Issue 549151: urllib2 POSTs on redirect (original) (raw)

Created on 2002-04-26 16:04 by jjlee, last changed 2022-04-10 16:05 by admin. This issue is now closed.

Messages (41)

msg10552 - (view)

Author: John J Lee (jjlee)

Date: 2002-04-26 16:04

urllib2 (I'm using 1.13.22 with Python 2.0, but I assume the 2.2 branch does the same) uses the POST method on redirect, contrary to RFC1945 section 9.3:

9.3 Redirection 3xx

This class of status code indicates that further action needs to be taken by the user agent in order to fulfill the request. The action required may be carried out by the user agent without interaction with the user if and only if the method used in the subsequent request is GET or HEAD. A user agent should never automatically redirect a request more than 5 times, since such redirections usually indicate an infinite loop.

Can be fixed in HTTPRedirectHandler.http_error_302 by replacing new = Request(newurl, req.get_data())

with new = Request(newurl)

so that GET is done on redirect instead of POST.

I suppose the limit of 10 in the same function should be changed to 5, also.

msg10553 - (view)

Author: John J Lee (jjlee)

Date: 2002-04-28 16:21

Logged In: YES user_id=261020

  1. Bug is also in 2.2 branch

  2. The fix (in 2.1 and 2.2) should reflect the earlier bug fix in the 2.2 branch to add the old headers:

new = Request(newurl, headers=req.headers)

  1. I guess 10 should be replaced with 4, not 5.

John

msg10554 - (view)

Author: Guido van Rossum (gvanrossum) * (Python committer)

Date: 2002-04-29 00:53

Logged In: YES user_id=6380

Hm, the way I interpret the text you quote, if the original request is a POST, it should probably not substitute a GET but report the error.

Assigning to Jeremy since it's his module.

msg10555 - (view)

Author: John J Lee (jjlee)

Date: 2002-04-29 16:29

Logged In: YES user_id=261020

I don't see why it shouldn't substitue a GET. That certainly seems to be the standard practice (well, at least that's what lynx does), and in the case of the only site where I've encountered redirects on POST, the redirect URL contains urlencoded stuff, so it clearly expects the user-agent to do a GET. The site would break if this didn't happen, so I guess Netscape and IE must do the same thing.

Clearly the RFC does allow this, though it doesn't require it (or specify what should happen here in any way other than to say that a POST is not allowed, in fact). Since it's standard practice and allowed by the RFC, I don't think it should be an error.

John

msg10556 - (view)

Author: Guido van Rossum (gvanrossum) * (Python committer)

Date: 2002-04-29 18:10

Logged In: YES user_id=6380

Fair enough. I'll leve it to Jeremy to review the proposed fix. (Note that he's busy though.)

msg10557 - (view)

Author: Jeremy Hylton (jhylton) (Python triager)

Data section:
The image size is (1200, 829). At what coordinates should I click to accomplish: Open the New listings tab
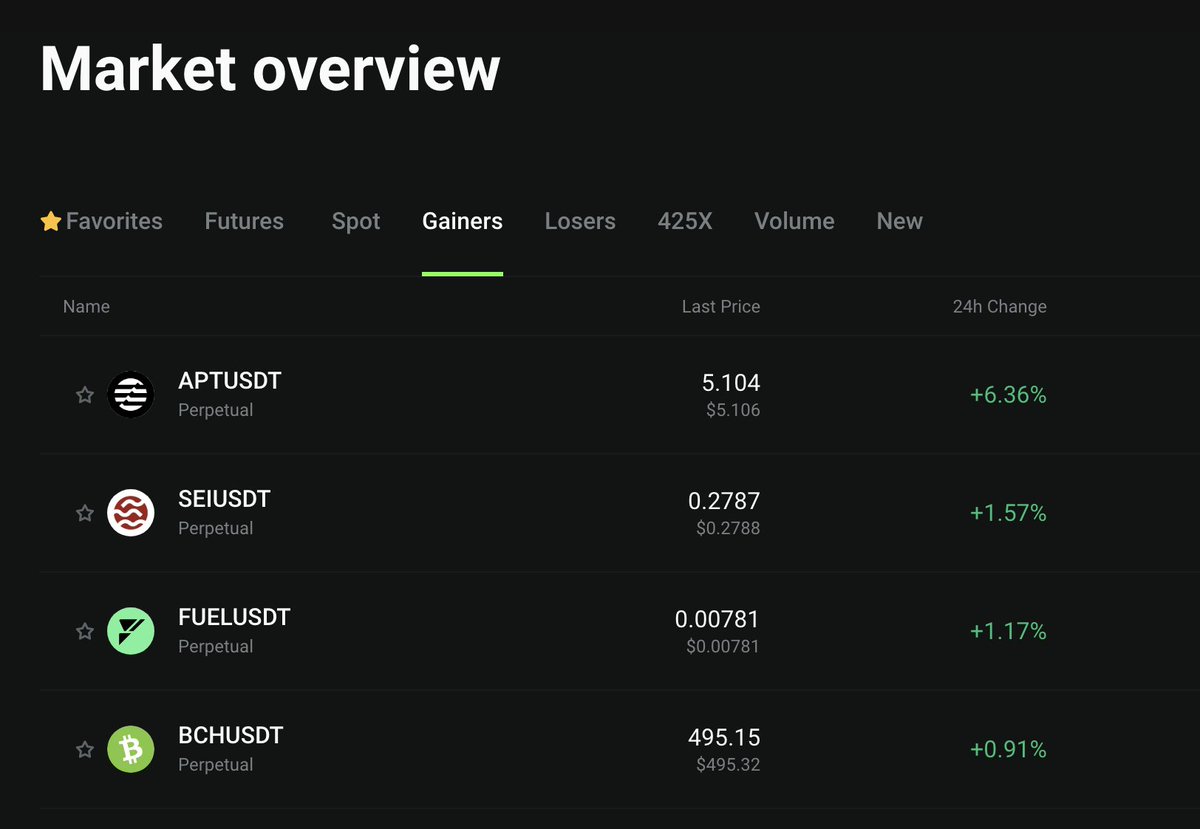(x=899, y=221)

==

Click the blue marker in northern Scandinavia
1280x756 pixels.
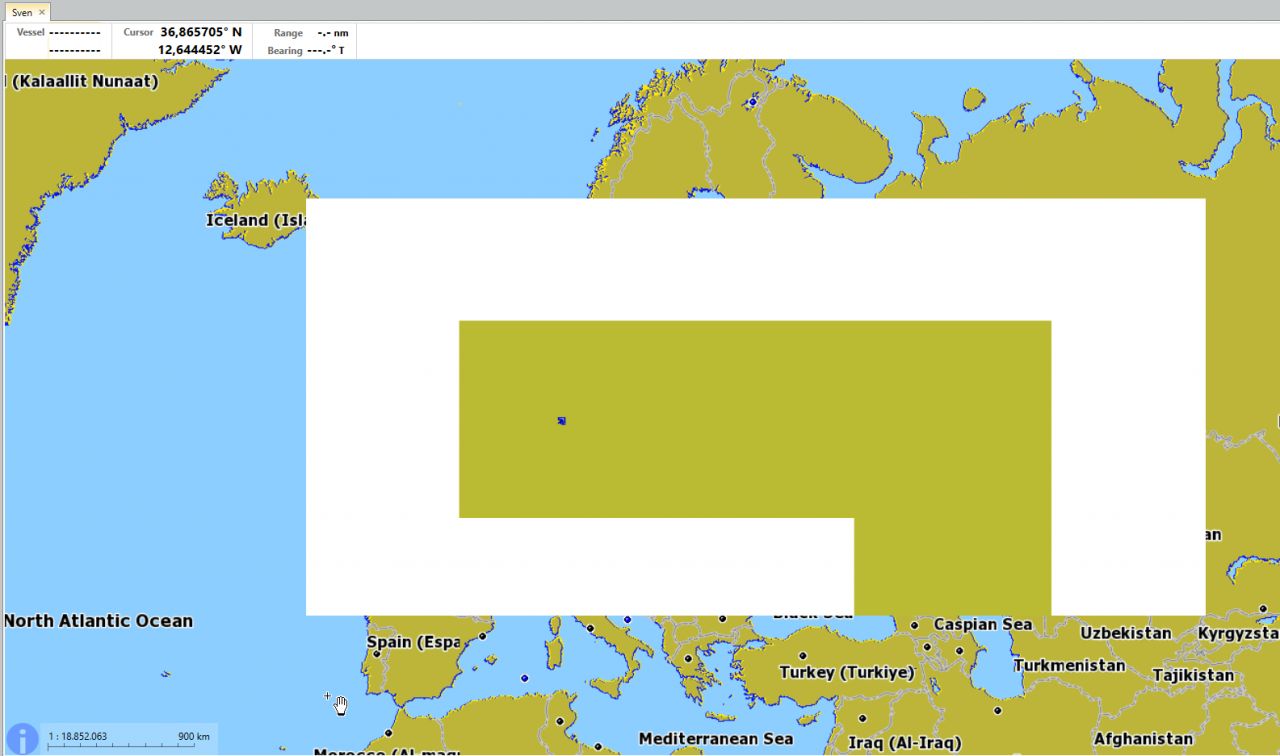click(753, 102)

Problems to solve:
[1] Answer these questions using the urllib2 issue thread:
(a) Which RFC section does the first message say urllib2 contradicts?
(b) In the second message from John J Lee, what number does he guess should replace the limit of 10?
(c) To whom did Guido van Rossum assign the issue?
[2] In the urllib2 issue thread, why does John J Lee think that substituting a GET on redirect should not be reported as an error? Answer in one to three sentences.

Replies:
[1]
(a) RFC1945 section 9.3.
(b) 4.
(c) Jeremy, since it is his module.

[2] He says that substituting a GET is standard practice: lynx does it, and the only site he has seen redirect on POST puts urlencoded data in the redirect URL and so expects a GET. He also points out that the RFC allows this, because it says only that a POST is not allowed.